XYZnetworks
- Company type: Private
- Industry: Subscription Television
- Defunct: 24 May 2012
- Successor: Foxtel Networks
- Headquarters: North Ryde, Australia
- Area served: Australia
- Products: Subscription Television Channels
- Owner: News Corporation (50%) & Telstra (50%)
- Number of employees: 170
- Parent: Foxtel Austar
- Website: xyz.com.au

= XYZnetworks =

XYZnetworks was an Australian media company that owned, operated and distributed eleven subscription television channels in Australia. XYZnetworks was jointly owned by Foxtel and Austar. Based in Sydney, they had roughly 170 employees, with offices in North Ryde.

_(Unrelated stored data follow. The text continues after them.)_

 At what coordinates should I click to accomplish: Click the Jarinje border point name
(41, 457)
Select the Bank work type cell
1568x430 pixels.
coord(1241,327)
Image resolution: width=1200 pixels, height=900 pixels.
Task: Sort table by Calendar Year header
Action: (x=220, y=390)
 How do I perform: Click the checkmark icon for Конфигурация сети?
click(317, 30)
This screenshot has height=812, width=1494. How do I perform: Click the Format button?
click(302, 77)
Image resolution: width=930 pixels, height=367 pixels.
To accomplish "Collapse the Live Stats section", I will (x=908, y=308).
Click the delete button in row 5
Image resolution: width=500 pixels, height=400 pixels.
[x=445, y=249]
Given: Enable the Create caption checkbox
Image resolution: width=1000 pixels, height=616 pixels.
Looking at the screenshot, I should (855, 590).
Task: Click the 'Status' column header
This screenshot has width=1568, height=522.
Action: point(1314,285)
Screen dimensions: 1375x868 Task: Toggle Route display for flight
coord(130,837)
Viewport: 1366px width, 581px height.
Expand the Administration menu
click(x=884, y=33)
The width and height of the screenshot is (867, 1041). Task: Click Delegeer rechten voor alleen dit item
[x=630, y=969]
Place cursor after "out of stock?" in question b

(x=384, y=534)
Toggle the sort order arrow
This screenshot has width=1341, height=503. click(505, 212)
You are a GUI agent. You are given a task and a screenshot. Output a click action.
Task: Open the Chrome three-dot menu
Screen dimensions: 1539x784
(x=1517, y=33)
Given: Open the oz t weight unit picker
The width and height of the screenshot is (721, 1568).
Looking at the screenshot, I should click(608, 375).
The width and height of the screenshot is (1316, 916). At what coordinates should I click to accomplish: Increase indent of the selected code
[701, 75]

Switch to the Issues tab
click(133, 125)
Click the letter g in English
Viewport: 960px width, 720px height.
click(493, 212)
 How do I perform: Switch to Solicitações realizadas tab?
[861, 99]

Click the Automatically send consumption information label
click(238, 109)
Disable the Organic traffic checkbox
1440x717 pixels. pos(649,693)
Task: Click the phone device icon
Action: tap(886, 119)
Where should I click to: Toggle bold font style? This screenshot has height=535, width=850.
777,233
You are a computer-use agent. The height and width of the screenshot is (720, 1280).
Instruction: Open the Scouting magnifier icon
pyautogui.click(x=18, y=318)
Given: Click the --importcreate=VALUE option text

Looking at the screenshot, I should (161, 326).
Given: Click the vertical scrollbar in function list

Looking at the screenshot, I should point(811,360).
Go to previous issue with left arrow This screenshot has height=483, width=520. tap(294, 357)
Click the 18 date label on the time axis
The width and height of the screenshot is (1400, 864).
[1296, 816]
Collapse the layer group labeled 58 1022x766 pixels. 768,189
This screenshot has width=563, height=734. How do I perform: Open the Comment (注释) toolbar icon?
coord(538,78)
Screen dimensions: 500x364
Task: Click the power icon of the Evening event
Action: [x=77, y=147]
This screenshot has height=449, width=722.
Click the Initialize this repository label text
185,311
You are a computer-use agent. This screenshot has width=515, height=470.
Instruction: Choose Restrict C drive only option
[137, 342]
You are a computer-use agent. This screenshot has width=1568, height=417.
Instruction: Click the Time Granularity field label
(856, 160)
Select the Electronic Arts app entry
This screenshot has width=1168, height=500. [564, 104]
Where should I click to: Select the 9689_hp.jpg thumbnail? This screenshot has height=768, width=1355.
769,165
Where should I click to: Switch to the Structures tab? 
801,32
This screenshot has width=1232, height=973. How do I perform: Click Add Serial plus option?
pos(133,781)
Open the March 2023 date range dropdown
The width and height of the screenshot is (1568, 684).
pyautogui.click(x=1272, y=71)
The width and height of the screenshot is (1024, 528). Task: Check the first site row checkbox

Some of the channels owned by XYZnetworks included:
- Arena aired celebrity buzz, women's entertainment,reality and talk shows. It was launched in 1995
- [[Channel V Australia|Channel [V] ]] aired pop music songs and videos and was an Australian version of the Asian channel of the same name.
- Country Music Channel aired country music, videos and songs.
- Max was a sister channel to Channel V.
- The LifeStyle Channel and LifeStyle HD (a high definition simulcast) aired lifestyle shows. It launched in 1997.
- Lifestyle Food aired cuisine and taste reviews. Launched in 2004
- Lifestyle Home aired home renovation shows. Launched in 2011.
- Lifestyle You aired inspirational fashion and entertainment shows. Aired from 2009 until 2017.
- The Weather Channel Australia
- [[V Hits|[V] Hits]] (formerly Channel [V]^{2} and Club [V]).

XYZnetworks also distributed Discovery Channel and jointly owned Nickelodeon and Nick Jr. XYZ operated Arena until 1 October 2007, when it became a channel wholly operated by parent company Foxtel, with XYZ still owning the channel.

On 24 May 2012, Foxtel and Austar merged resulting in Foxtel wholly owning XYZ Networks, resulting in Foxtel closing XYZ and moving all channels to Foxtel Networks.